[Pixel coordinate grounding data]
========
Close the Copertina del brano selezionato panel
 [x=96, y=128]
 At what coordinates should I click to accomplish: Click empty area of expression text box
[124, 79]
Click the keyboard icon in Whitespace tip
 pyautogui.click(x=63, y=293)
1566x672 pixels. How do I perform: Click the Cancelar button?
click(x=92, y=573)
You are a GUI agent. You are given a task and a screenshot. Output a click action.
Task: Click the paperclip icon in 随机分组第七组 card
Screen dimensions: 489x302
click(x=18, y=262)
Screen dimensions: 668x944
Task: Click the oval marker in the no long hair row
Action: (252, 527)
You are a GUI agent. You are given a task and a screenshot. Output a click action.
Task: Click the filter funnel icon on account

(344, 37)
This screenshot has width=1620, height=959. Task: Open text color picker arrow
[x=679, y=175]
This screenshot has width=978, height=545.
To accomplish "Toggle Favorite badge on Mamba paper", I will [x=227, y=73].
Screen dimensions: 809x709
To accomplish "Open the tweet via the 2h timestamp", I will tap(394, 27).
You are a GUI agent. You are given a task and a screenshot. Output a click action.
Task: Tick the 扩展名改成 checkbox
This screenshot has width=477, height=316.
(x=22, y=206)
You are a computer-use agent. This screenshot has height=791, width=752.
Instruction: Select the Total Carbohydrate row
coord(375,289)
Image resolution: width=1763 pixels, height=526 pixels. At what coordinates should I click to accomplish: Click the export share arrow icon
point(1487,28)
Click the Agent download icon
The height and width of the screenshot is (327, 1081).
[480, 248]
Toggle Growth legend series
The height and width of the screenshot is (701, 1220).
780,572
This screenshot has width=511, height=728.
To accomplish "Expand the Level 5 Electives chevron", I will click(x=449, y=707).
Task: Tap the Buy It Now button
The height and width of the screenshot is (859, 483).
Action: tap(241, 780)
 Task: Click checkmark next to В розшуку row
========
TASK OBJECTIVE: All records above are to be output again exactly as they stand.

FINISHED EXERCISE:
Close the Copertina del brano selezionato panel
 [x=96, y=128]
 At what coordinates should I click to accomplish: Click empty area of expression text box
[124, 79]
Click the keyboard icon in Whitespace tip
 pyautogui.click(x=63, y=293)
1566x672 pixels. How do I perform: Click the Cancelar button?
click(x=92, y=573)
You are a GUI agent. You are given a task and a screenshot. Output a click action.
Task: Click the paperclip icon in 随机分组第七组 card
Screen dimensions: 489x302
click(x=18, y=262)
Screen dimensions: 668x944
Task: Click the oval marker in the no long hair row
Action: (252, 527)
You are a GUI agent. You are given a task and a screenshot. Output a click action.
Task: Click the filter funnel icon on account

(344, 37)
This screenshot has width=1620, height=959. Task: Open text color picker arrow
[x=679, y=175]
This screenshot has width=978, height=545.
To accomplish "Toggle Favorite badge on Mamba paper", I will [x=227, y=73].
Screen dimensions: 809x709
To accomplish "Open the tweet via the 2h timestamp", I will tap(394, 27).
You are a GUI agent. You are given a task and a screenshot. Output a click action.
Task: Tick the 扩展名改成 checkbox
This screenshot has width=477, height=316.
(x=22, y=206)
You are a computer-use agent. This screenshot has height=791, width=752.
Instruction: Select the Total Carbohydrate row
coord(375,289)
Image resolution: width=1763 pixels, height=526 pixels. At what coordinates should I click to accomplish: Click the export share arrow icon
point(1487,28)
Click the Agent download icon
The height and width of the screenshot is (327, 1081).
[480, 248]
Toggle Growth legend series
The height and width of the screenshot is (701, 1220).
780,572
This screenshot has width=511, height=728.
To accomplish "Expand the Level 5 Electives chevron", I will click(x=449, y=707).
Task: Tap the Buy It Now button
The height and width of the screenshot is (859, 483).
Action: tap(241, 780)
 Task: Click checkmark next to В розшуку row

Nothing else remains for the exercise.